Work instructions
Please reproduce the records below, changing every "heart" to "star" and leaving everything else as it is.

::: Working data

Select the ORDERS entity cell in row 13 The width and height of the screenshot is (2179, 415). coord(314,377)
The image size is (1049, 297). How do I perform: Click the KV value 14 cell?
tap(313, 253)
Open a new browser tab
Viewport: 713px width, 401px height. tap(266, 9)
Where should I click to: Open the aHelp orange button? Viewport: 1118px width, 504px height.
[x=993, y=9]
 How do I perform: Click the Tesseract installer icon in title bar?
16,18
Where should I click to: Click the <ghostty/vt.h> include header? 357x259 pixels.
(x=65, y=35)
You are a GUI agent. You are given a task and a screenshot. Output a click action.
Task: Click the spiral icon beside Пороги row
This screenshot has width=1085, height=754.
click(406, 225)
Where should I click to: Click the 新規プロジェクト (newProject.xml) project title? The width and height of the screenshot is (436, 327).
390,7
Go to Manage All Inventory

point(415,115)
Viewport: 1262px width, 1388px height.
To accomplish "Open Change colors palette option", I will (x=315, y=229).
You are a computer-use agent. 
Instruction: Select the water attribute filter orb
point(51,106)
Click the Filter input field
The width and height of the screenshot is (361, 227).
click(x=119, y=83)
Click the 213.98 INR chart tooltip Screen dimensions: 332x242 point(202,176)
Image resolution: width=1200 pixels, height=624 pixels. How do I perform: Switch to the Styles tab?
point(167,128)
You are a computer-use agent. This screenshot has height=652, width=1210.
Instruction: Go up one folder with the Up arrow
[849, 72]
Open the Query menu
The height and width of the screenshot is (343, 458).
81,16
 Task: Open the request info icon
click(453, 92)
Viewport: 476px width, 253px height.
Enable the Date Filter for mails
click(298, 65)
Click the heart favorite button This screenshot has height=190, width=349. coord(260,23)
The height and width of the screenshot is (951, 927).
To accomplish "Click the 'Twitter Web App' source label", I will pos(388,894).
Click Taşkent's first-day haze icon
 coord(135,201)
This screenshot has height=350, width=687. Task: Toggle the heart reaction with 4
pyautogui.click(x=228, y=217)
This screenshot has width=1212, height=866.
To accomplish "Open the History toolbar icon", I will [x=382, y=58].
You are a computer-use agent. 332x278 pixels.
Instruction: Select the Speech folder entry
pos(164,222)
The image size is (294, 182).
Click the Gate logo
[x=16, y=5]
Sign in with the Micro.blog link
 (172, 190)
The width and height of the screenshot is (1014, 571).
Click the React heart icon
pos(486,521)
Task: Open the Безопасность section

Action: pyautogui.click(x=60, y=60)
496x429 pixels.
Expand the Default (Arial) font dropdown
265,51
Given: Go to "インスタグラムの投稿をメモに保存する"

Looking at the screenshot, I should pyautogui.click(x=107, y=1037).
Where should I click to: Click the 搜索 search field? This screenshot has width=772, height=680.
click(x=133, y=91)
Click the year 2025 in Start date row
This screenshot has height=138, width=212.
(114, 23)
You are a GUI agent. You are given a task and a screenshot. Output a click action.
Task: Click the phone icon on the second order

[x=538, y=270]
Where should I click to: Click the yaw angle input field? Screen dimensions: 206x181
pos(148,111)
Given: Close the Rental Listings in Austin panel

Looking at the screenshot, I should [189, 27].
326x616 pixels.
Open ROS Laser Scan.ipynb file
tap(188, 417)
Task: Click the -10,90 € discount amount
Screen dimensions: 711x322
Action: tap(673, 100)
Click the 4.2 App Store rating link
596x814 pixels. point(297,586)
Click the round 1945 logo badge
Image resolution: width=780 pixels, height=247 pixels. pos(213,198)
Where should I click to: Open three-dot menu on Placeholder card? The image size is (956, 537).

::::::

Answer to this exercise
Select the ORDERS entity cell in row 13 The width and height of the screenshot is (2179, 415). coord(314,377)
The image size is (1049, 297). How do I perform: Click the KV value 14 cell?
tap(313, 253)
Open a new browser tab
Viewport: 713px width, 401px height. tap(266, 9)
Where should I click to: Open the aHelp orange button? Viewport: 1118px width, 504px height.
[x=993, y=9]
 How do I perform: Click the Tesseract installer icon in title bar?
16,18
Where should I click to: Click the <ghostty/vt.h> include header? 357x259 pixels.
(x=65, y=35)
You are a GUI agent. You are given a task and a screenshot. Output a click action.
Task: Click the spiral icon beside Пороги row
This screenshot has width=1085, height=754.
click(406, 225)
Where should I click to: Click the 新規プロジェクト (newProject.xml) project title? The width and height of the screenshot is (436, 327).
390,7
Go to Manage All Inventory

point(415,115)
Viewport: 1262px width, 1388px height.
To accomplish "Open Change colors palette option", I will (x=315, y=229).
You are a computer-use agent. 
Instruction: Select the water attribute filter orb
point(51,106)
Click the Filter input field
The width and height of the screenshot is (361, 227).
click(x=119, y=83)
Click the 213.98 INR chart tooltip Screen dimensions: 332x242 point(202,176)
Image resolution: width=1200 pixels, height=624 pixels. How do I perform: Switch to the Styles tab?
point(167,128)
You are a computer-use agent. This screenshot has height=652, width=1210.
Instruction: Go up one folder with the Up arrow
[849, 72]
Open the Query menu
The height and width of the screenshot is (343, 458).
81,16
 Task: Open the request info icon
click(453, 92)
Viewport: 476px width, 253px height.
Enable the Date Filter for mails
click(298, 65)
Click the star favorite button This screenshot has height=190, width=349. coord(260,23)
The height and width of the screenshot is (951, 927).
To accomplish "Click the 'Twitter Web App' source label", I will pos(388,894).
Click Taşkent's first-day haze icon
 coord(135,201)
This screenshot has height=350, width=687. Task: Toggle the star reaction with 4
pyautogui.click(x=228, y=217)
This screenshot has width=1212, height=866.
To accomplish "Open the History toolbar icon", I will [x=382, y=58].
You are a computer-use agent. 332x278 pixels.
Instruction: Select the Speech folder entry
pos(164,222)
The image size is (294, 182).
Click the Gate logo
[x=16, y=5]
Sign in with the Micro.blog link
 (172, 190)
The width and height of the screenshot is (1014, 571).
Click the React star icon
pos(486,521)
Task: Open the Безопасность section

Action: pyautogui.click(x=60, y=60)
496x429 pixels.
Expand the Default (Arial) font dropdown
265,51
Given: Go to "インスタグラムの投稿をメモに保存する"

Looking at the screenshot, I should pyautogui.click(x=107, y=1037).
Where should I click to: Click the 搜索 search field? This screenshot has width=772, height=680.
click(x=133, y=91)
Click the year 2025 in Start date row
This screenshot has height=138, width=212.
(114, 23)
You are a GUI agent. You are given a task and a screenshot. Output a click action.
Task: Click the phone icon on the second order

[x=538, y=270]
Where should I click to: Click the yaw angle input field? Screen dimensions: 206x181
pos(148,111)
Given: Close the Rental Listings in Austin panel

Looking at the screenshot, I should [189, 27].
326x616 pixels.
Open ROS Laser Scan.ipynb file
tap(188, 417)
Task: Click the -10,90 € discount amount
Screen dimensions: 711x322
Action: tap(673, 100)
Click the 4.2 App Store rating link
596x814 pixels. point(297,586)
Click the round 1945 logo badge
Image resolution: width=780 pixels, height=247 pixels. pos(213,198)
Where should I click to: Open three-dot menu on Placeholder card? The image size is (956, 537).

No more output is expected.